**Assigned task:** Scan the material below and copy every line holding the word "agent".

**** The records

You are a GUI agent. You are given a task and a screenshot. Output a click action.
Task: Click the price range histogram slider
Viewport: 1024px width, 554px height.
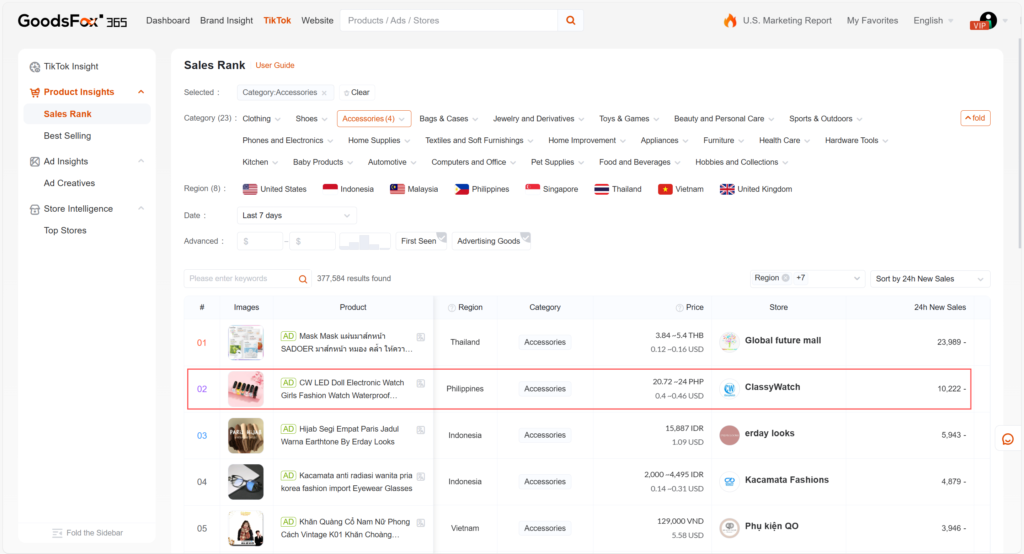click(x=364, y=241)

********
**** The records

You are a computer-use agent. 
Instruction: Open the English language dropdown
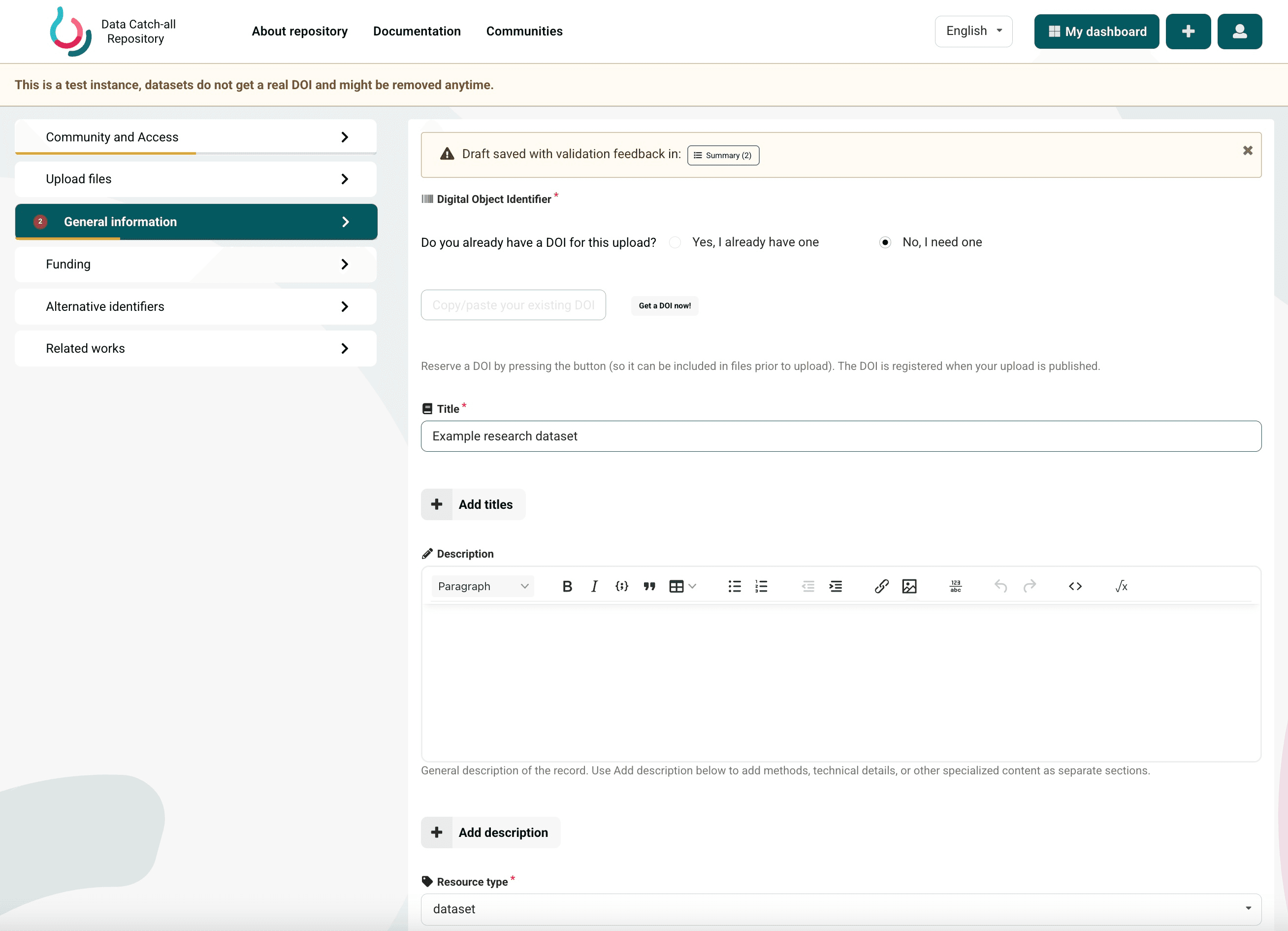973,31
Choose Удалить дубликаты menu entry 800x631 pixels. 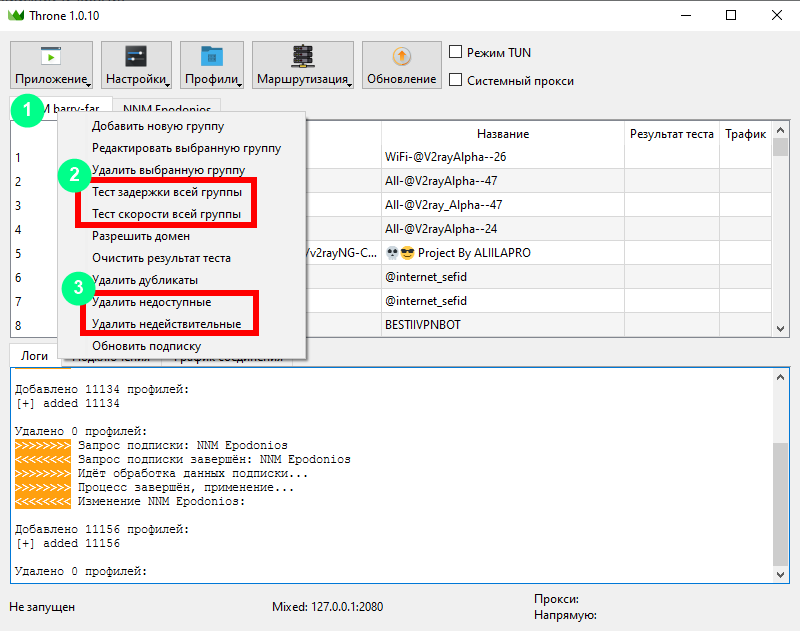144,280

********

**Result:**
You are a GUI agent. You are given a task and a screenshot. Output a click action.
You are a computer-use agent. 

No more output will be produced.